On July 25, ASME sponsored a Congressional briefing on the Department of Defense’s Manufacturing Engineering Education Grant Program, held in the U.S. Capitol with over 120 attendees. The House and Senate Manufacturing Caucuses hosted the panel discussion with subject matter experts on how the Manufacturing Engineering Education Grant Program will work to strengthen the U.S. economy and national security, while safeguarding the competitiveness of the U.S. manufacturing sector.
Dr. Said Jahanmir, ASME President-nominee, provided welcoming remarks, and Dr. Thomas Kurfess from Georgia Institute of Technology, who also serves as an ASME Manufacturing Public Policy Task Force Co-Chair, moderated the briefing. Panelists included Brennan Grignon from the Department of Defense, Dr. Laurie Leshin from Worcester Polytechnic Institute (WPI), Dr.

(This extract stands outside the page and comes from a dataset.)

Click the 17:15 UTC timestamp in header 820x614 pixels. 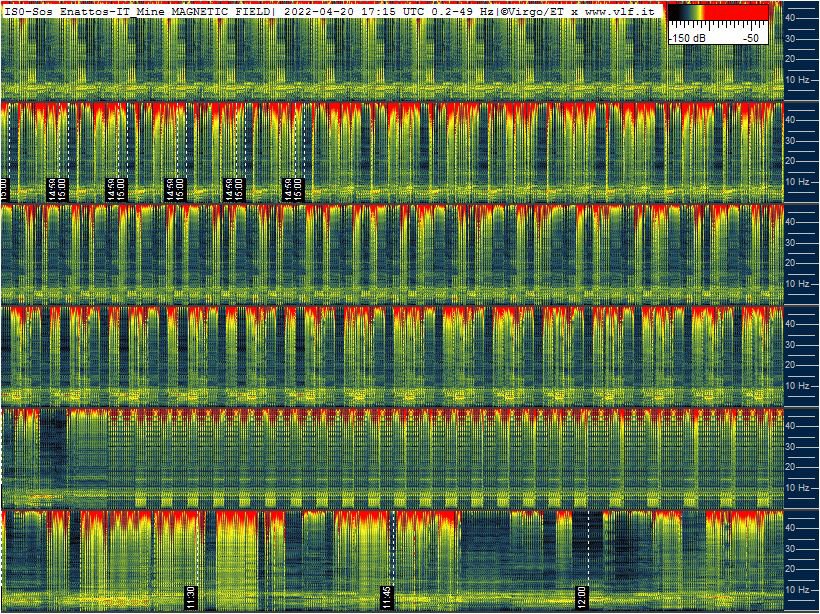coord(390,9)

Laine Mears from Clemson University, Stephen Ezell from the Information Technology and Innovation Foundation (ITIF), and Denise Peppard from Northrop Grumman Corporation.

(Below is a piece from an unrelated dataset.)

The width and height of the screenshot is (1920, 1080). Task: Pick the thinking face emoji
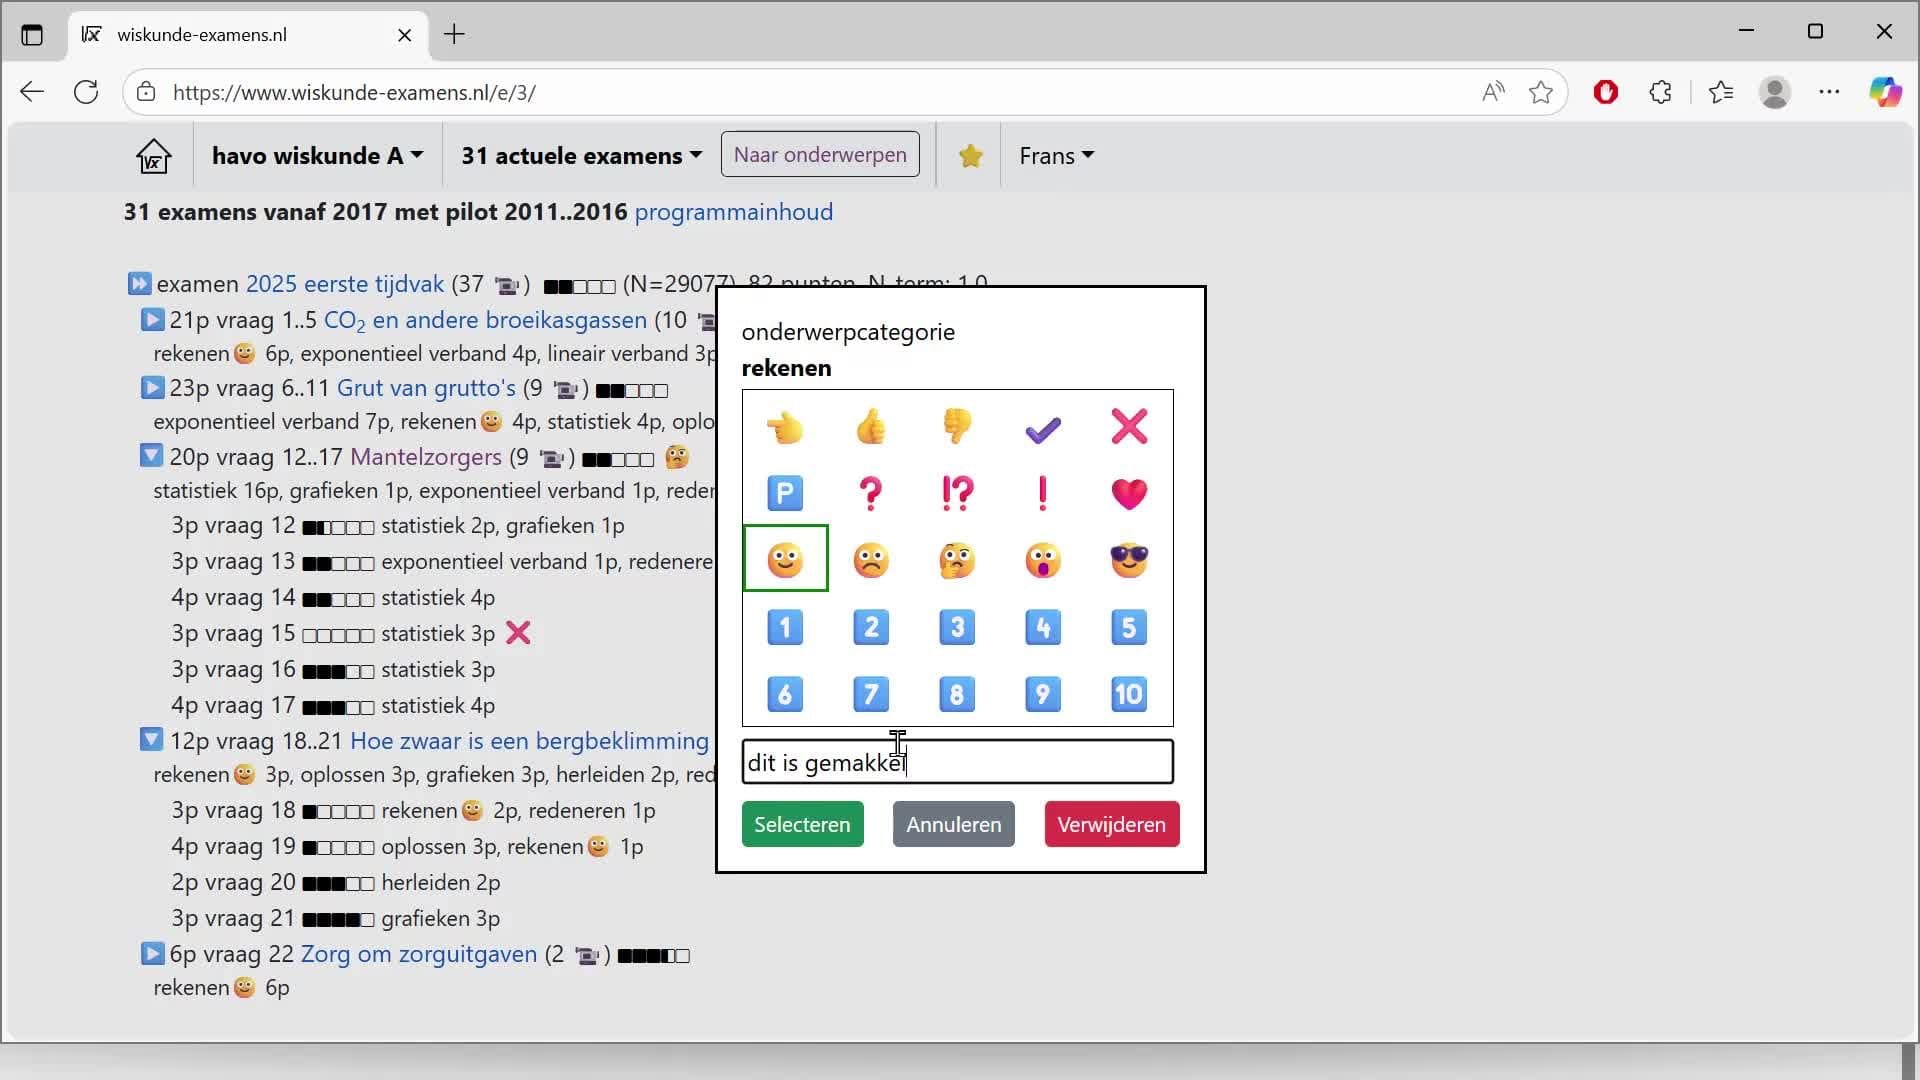pyautogui.click(x=957, y=560)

The Manufacturing Engineering Education Grant Program was signed into law in December 2016 as part of the 2017 National Defense Authorization Act (NDAA), thereby authorizing the Department of Defense to support industry-relevant, manufacturing-focused, engineering training at U.S. institutions of higher education, universities, industry, and not-for-profit institutions. Grantees are selected through a competitive process on the merits of better aligning their educational offerings with the needs of modern U.S. manufacturers.
This new program has great potential to strengthen national security and increase economic competitiveness by improving and modernizing the U.S. industrial base. Through this program, students, technologists, and manufactures will be better equipped to manufacture U.S. military equipment and technology domestically, protecting and securing the future of the American Warfighter. The Manufacturing Engineering Education Grant Program will not only strengthen the U.S. military’s capabilities, but will also allow the U.S. to compete against other nations economically as well.
In the area of advanced manufacturing, the U.S. is currently competing commercially against a range of European and Asian nations for global innovation advantage in areas of advanced manufacturing. Countries such as Germany and Austria, who dedicate a larger percentage of their economy to manufacturing (23 percent and 19 percent respectively) than the United States (12 percent) are pursuing several workforce development initiatives that call for revamping engineering curriculum and workforce training opportunities to better align manufacturing and engineering education more closely with the current and future needs of industry.